In a study performed by Leppäniemi et al. 15 they stated that 50% of penetrating abdominal wounds require surgical intervention. In contrast, in our study open exploration was needed only in 43.3% of patients, which indicates that laparoscopy decreases the number of patients who require laparotomy.
This study showed that with the use of laparoscopy, the rate of unnecessary open explorations was 0%. In contrast, with the use of other diagnostic methods such as diagnostic peritoneal lavage, local wound exploration, FAST scan, and computed tomography scan, the rate of unnecessary open explorations can reach 10%.16–18
In our experience, the use of laparoscopy allows full and reliable visualization of abdominal organs, which has also been previously shown in another study 19 in which the authors stated that the use of laparoscopy was helpful in achieving a reliable and less invasive exploration allowing the detection of the peritoneal penetration and complete visceral exploration.
In this study, the overall sensitivity and specificity of laparoscopy were 100% and 92.3%, respectively. In another study performed by Pham et al., 20 they stated that diagnostic peritoneal lavage sensitivity and specificity for penetrating abdominal injuries requiring operative intervention were 92% and 83%, respectively.
In accordance with our results, Lin et al. 21 showed that laparoscopy decreased the nontherapeutic laparotomy rate with a diagnosis accuracy of 100%, and in another study performed by Ahmed et al., 22 they showed that laparoscopy is an accurate and a safe diagnostic tool for hemodynamically stable patients with penetrating abdominal injuries and can decrease the number of nontherapeutic laparotomies and can shorten the duration of hospitalization.

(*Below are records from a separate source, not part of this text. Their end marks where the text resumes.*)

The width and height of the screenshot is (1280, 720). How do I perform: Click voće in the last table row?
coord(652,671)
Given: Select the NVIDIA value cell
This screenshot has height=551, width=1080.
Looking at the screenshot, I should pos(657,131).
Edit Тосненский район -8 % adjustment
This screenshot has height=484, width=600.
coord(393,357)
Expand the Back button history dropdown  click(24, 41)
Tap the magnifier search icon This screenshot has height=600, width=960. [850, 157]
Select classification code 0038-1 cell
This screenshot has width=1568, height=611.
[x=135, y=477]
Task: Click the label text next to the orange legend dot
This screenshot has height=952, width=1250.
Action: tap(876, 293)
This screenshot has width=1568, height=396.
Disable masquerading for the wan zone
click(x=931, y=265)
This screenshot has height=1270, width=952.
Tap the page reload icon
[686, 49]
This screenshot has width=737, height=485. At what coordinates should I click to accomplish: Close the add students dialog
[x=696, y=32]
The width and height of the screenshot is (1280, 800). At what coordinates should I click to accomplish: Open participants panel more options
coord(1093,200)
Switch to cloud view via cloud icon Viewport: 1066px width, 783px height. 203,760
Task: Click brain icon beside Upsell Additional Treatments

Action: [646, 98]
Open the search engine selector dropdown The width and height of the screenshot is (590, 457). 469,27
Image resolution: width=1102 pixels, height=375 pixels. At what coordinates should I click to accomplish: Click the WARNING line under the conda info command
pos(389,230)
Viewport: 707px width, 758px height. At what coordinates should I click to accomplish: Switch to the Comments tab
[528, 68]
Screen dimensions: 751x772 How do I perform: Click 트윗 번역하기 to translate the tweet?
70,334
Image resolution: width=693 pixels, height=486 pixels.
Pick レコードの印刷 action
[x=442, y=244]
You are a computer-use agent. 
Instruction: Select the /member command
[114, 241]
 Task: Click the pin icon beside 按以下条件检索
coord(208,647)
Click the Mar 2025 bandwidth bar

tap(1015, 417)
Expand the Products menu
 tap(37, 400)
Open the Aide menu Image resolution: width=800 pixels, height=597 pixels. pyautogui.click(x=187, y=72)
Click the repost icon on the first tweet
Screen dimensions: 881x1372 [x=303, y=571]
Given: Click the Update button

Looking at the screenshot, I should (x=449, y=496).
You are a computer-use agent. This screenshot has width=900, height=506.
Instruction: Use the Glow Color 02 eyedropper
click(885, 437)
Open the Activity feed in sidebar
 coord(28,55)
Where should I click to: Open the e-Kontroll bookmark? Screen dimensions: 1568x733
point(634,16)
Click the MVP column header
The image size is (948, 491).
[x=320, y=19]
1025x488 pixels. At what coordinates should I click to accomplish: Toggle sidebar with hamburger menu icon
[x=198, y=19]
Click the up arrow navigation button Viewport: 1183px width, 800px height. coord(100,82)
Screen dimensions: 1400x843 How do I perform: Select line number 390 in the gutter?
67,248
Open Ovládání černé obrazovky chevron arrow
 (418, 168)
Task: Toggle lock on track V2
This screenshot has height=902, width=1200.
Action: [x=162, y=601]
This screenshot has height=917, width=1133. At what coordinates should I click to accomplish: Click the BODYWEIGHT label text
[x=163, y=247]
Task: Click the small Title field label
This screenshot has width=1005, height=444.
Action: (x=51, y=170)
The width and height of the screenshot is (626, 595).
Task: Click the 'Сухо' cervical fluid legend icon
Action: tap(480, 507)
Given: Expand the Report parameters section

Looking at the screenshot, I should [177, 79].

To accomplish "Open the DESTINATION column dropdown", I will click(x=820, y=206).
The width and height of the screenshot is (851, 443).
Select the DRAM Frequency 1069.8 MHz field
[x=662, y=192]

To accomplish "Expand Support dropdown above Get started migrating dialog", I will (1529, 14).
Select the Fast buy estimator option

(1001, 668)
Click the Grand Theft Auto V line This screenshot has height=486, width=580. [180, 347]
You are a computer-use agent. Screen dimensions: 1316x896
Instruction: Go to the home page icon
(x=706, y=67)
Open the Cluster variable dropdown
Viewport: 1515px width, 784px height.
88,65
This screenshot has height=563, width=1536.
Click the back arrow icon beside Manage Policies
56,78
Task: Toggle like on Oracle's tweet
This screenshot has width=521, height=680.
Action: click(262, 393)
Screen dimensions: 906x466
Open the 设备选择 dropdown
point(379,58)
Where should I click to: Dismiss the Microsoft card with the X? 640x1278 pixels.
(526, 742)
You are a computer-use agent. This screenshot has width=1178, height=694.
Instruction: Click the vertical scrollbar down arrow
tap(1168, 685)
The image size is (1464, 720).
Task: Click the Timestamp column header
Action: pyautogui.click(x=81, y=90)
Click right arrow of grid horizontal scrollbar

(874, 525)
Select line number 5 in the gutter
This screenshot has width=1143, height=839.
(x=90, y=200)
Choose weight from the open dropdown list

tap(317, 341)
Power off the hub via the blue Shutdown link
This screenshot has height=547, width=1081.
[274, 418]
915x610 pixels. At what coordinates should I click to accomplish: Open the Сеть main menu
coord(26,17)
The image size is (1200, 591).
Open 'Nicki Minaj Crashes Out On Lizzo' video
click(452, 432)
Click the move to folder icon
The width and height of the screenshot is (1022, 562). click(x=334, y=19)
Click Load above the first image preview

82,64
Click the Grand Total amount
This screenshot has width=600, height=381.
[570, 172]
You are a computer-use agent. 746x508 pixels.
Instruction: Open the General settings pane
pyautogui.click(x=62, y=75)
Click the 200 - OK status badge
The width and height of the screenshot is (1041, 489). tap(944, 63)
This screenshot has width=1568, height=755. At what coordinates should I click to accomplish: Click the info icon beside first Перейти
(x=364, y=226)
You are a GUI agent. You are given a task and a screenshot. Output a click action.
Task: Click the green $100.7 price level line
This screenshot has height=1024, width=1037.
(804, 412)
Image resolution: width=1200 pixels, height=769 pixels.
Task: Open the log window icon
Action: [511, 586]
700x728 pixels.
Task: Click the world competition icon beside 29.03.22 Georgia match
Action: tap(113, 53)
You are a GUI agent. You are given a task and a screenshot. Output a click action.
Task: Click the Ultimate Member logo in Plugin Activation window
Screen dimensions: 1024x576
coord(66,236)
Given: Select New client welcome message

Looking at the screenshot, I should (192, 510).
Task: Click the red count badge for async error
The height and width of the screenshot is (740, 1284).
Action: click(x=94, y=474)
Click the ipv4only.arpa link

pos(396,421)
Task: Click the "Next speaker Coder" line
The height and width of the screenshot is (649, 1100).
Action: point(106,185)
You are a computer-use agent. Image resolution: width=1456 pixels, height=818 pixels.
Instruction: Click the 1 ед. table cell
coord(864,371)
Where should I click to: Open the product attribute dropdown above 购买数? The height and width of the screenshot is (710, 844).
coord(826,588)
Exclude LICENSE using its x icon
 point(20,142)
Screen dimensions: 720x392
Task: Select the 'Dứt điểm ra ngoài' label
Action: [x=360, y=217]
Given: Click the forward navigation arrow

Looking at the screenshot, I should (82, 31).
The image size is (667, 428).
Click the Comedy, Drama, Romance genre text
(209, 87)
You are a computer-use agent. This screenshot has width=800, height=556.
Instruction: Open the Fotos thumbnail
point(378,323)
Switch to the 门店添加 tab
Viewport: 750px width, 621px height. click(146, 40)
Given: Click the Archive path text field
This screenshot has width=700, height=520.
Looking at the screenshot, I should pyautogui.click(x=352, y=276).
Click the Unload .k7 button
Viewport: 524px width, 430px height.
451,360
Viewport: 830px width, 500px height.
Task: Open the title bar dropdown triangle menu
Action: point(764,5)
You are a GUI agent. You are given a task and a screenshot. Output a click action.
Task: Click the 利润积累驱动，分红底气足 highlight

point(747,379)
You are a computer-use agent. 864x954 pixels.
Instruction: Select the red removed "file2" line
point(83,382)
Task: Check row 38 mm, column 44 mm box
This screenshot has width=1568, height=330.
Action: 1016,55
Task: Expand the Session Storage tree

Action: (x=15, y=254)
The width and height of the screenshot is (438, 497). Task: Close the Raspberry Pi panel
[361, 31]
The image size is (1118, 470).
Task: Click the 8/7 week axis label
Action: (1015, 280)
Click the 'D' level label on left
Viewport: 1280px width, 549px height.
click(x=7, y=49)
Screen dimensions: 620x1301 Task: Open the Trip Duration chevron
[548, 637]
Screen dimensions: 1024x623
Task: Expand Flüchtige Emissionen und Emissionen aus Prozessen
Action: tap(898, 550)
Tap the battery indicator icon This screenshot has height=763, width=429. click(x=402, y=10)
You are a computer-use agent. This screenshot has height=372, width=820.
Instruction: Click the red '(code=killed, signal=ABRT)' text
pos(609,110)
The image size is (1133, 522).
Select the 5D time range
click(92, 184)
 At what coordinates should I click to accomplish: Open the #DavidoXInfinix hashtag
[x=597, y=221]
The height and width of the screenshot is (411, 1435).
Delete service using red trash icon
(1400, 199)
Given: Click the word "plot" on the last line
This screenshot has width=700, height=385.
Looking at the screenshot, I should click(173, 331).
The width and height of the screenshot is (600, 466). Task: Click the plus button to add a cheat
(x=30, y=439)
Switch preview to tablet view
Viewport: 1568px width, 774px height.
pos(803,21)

In our study the mortality rate was 0%, and the morbidity rate in the cases that underwent laparoscopy was 11.7%, whereas that in the cases that underwent laparotomy it was 23.1%. This indicates that laparoscopy is a safe procedure and can decrease the rate of morbidity in comparison with laparotomy. Moreover, the average duration of hospitalization after laparoscopy was 2.4 days, which was much shorter compared with laparotomy, for which the average duration of hospitalization was 6.1 days.
In this study laparotomy was not needed in 17 out of 30 cases (56.7%). This was also shown in another study performed by Brefort et al. 23 in which laparotomy was avoided in 9 patients out of 13 and no lesions were missed with the use of laparoscopy. These results show that laparoscopy is a reliable method in the management of patients suffering from abdominal wounds and allows sensitive and specific diagnosis of penetration and visceral injuries.
Although our results and that of many other studies mentioned above indicate that laparoscopy is a safe and accurate diagnostic tool for penetrating abdominal injuries, there is still an ongoing debate among trauma centers on the way of optimizing laparoscopy application that can make use of all its benefits and overcome its limitations. 11
Conclusions
Laparoscopy performed with the patient having local anesthesia is an accurate and safe diagnostic tool in the management of patients with an equivocal penetrating stab wound in the abdominal wall and can reduce the number of patients with negative open exploration.
Footnotes
Disclosure Statement
No competing financial interests exist.